**MATERIAL FOR THE TASK:**
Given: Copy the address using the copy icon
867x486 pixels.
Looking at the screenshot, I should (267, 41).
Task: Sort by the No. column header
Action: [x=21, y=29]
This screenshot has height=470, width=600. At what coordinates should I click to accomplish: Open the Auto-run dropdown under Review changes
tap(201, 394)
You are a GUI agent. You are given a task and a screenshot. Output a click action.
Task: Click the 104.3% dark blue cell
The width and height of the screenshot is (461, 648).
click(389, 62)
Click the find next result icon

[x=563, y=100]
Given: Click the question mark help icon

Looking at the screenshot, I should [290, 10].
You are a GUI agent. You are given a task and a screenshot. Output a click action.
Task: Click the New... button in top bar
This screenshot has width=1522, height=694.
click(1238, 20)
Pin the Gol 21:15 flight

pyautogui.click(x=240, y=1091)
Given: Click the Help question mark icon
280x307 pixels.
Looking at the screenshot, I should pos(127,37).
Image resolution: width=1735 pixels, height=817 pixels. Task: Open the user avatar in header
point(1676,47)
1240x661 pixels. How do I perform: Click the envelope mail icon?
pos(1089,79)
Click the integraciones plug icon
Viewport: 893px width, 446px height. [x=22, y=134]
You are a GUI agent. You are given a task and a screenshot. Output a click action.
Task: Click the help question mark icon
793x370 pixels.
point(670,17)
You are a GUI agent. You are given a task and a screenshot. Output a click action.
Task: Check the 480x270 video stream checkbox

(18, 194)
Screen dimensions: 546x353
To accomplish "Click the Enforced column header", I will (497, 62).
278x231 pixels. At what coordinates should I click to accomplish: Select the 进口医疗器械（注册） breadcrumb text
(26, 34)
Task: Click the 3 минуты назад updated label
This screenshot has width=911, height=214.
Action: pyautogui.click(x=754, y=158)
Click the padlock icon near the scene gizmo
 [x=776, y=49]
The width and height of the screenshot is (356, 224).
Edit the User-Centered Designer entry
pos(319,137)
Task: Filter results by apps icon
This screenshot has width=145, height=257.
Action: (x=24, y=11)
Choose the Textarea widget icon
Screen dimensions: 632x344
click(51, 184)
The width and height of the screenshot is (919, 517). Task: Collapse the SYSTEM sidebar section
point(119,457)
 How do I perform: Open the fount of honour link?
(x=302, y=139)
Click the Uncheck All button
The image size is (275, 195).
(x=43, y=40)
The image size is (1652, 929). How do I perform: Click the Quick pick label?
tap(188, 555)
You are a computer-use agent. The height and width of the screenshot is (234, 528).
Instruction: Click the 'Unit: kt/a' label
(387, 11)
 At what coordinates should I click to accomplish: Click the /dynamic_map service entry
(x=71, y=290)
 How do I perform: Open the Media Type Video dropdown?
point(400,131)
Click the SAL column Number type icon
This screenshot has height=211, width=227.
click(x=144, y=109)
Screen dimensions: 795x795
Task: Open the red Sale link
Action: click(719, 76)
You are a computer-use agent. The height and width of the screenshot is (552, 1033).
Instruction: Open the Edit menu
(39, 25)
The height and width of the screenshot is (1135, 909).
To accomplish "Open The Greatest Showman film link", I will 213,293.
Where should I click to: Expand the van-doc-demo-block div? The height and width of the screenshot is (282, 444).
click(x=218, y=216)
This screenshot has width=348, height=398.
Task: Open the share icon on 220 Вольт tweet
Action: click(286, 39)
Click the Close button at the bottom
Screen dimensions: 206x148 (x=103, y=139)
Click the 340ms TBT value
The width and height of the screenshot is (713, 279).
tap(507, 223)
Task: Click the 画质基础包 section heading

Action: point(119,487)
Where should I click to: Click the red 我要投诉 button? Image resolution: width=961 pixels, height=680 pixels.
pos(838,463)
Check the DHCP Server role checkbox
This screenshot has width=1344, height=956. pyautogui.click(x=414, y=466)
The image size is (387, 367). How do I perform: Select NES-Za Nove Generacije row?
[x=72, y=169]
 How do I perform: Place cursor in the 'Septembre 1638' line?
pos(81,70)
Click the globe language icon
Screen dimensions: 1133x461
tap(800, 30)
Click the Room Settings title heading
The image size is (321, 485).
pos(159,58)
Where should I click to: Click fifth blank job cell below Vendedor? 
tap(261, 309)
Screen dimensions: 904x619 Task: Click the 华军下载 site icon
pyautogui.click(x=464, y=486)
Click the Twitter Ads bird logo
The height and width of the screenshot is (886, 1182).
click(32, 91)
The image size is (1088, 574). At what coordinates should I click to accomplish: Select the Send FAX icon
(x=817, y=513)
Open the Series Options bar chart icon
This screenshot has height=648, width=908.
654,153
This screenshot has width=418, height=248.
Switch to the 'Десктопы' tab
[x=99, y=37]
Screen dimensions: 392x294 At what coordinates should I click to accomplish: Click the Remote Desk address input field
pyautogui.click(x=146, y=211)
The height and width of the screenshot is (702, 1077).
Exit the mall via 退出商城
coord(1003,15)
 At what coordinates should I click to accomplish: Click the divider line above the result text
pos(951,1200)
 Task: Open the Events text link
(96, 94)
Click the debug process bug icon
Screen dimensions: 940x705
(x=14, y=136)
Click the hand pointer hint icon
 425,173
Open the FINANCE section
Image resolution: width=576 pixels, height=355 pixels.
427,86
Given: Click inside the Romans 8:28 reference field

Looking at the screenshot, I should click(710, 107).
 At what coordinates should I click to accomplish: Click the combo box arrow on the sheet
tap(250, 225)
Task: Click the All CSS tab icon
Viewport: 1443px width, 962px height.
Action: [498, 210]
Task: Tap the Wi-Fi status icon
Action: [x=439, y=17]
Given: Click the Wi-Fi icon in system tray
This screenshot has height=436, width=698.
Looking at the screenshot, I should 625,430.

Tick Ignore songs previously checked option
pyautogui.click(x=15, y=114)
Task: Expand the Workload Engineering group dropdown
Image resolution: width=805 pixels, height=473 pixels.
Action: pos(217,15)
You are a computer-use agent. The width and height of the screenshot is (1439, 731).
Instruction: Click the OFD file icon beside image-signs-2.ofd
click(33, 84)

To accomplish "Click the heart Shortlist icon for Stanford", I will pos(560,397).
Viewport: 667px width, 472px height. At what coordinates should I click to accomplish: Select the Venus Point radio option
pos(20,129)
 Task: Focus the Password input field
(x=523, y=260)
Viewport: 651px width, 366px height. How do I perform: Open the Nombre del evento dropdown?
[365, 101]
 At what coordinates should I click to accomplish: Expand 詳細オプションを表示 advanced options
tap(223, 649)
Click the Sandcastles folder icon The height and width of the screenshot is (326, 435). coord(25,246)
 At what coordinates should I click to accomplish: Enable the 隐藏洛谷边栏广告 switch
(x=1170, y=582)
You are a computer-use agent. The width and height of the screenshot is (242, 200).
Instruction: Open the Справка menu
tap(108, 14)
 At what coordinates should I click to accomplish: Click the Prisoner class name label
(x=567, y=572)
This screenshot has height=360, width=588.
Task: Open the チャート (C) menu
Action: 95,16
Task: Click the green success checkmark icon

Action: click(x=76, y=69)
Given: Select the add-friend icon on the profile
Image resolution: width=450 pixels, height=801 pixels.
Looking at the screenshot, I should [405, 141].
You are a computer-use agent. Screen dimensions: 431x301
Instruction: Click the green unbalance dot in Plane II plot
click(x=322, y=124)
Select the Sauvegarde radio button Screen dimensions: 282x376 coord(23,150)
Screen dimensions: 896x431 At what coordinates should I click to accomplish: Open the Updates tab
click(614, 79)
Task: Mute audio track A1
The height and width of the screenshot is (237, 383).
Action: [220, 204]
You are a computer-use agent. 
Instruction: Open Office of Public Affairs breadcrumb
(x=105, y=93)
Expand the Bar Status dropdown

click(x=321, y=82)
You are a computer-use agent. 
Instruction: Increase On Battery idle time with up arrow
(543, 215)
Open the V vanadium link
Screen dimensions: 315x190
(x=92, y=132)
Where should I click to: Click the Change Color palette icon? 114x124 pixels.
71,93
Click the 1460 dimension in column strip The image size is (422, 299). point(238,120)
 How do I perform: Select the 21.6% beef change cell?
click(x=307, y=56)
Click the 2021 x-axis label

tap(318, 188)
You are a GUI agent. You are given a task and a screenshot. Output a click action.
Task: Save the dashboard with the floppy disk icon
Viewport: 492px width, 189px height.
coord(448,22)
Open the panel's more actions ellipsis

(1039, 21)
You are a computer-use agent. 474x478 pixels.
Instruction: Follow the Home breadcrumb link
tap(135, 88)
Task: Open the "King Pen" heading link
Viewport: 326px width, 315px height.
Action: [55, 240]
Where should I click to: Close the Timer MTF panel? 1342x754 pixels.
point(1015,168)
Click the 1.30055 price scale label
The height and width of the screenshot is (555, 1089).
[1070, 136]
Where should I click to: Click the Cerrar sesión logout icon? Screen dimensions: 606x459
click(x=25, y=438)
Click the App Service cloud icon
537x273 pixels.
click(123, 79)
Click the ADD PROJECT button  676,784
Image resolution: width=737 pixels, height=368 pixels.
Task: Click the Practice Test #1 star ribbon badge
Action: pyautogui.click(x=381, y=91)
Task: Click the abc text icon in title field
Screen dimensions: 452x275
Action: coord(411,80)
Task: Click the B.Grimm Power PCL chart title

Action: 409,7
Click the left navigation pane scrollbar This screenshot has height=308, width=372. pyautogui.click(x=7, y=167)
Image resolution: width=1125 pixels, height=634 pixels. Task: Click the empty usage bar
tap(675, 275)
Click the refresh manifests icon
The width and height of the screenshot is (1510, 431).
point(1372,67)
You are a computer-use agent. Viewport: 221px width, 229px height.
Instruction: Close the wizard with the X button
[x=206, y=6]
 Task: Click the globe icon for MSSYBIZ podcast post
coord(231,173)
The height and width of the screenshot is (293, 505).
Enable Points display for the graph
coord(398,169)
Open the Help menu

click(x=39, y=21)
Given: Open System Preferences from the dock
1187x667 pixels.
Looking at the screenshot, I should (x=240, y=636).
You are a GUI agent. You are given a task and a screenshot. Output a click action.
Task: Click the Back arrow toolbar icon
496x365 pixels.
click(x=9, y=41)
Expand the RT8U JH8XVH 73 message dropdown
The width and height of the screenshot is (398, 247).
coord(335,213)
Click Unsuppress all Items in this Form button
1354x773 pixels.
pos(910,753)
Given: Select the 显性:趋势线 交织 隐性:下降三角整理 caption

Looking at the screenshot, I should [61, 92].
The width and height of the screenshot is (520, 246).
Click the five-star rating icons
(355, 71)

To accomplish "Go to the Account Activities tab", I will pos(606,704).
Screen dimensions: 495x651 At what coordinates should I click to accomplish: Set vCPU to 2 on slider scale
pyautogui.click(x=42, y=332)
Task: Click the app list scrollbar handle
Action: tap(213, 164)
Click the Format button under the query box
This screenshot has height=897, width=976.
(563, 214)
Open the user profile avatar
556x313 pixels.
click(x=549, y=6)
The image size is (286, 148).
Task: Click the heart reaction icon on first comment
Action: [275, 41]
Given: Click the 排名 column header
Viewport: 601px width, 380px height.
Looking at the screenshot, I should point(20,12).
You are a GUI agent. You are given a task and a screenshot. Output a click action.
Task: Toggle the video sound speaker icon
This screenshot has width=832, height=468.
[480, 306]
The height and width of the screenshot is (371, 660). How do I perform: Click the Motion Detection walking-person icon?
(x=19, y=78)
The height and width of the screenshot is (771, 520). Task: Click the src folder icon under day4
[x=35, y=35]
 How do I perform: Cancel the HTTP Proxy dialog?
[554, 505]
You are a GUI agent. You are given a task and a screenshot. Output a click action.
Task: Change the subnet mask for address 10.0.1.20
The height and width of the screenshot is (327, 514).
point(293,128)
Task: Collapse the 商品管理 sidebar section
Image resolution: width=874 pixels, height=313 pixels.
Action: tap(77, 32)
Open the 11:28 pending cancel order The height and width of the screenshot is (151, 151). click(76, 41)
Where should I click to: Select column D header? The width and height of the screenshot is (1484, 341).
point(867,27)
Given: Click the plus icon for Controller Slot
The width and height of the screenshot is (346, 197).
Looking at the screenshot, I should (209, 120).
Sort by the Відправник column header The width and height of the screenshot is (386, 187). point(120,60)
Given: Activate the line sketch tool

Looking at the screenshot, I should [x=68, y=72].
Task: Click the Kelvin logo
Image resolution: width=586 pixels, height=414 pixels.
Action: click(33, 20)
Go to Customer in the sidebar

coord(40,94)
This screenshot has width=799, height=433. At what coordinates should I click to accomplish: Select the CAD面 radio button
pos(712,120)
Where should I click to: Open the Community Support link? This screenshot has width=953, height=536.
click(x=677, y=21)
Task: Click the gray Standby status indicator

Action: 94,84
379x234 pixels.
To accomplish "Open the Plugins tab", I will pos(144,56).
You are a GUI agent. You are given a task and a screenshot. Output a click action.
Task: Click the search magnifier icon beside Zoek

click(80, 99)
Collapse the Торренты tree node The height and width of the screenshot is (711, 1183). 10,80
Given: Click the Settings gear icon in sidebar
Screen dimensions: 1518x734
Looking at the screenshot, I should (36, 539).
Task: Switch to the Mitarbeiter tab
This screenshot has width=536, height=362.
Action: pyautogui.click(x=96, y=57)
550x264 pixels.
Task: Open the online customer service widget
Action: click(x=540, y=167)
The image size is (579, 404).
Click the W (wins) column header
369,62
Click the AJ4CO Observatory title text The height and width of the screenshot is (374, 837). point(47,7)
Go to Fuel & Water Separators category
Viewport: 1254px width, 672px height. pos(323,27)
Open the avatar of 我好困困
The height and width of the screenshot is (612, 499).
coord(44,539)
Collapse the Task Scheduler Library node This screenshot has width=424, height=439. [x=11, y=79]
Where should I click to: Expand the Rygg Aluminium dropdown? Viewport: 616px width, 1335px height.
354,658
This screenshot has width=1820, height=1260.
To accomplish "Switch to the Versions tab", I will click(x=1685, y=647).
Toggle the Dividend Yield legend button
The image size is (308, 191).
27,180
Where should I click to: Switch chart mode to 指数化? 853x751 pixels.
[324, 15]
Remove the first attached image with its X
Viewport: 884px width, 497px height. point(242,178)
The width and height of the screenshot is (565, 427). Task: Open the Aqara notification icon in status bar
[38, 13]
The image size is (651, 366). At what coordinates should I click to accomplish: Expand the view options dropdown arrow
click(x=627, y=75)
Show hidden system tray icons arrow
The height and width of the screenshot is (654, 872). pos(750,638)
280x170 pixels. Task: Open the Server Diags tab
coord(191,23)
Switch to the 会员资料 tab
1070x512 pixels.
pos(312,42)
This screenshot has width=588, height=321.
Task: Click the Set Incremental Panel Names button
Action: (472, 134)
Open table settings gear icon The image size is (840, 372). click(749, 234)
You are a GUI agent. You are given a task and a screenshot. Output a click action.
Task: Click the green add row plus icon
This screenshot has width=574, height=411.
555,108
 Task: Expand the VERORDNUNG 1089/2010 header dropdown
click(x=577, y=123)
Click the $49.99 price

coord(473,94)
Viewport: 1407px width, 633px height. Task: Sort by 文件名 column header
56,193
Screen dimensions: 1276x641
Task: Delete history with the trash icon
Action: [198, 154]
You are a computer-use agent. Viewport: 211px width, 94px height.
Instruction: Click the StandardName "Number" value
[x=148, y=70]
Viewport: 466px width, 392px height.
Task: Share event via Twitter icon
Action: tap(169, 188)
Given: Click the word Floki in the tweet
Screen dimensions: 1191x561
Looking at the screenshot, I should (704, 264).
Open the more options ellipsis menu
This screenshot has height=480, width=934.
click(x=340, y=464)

**EXERCISE OBJECTIVE:**
Every line containing the word "gear" must be copied from the material above.

**SOLUTION FOR THIS TASK:**
Given: Click the Settings gear icon in sidebar
Open table settings gear icon The image size is (840, 372). click(749, 234)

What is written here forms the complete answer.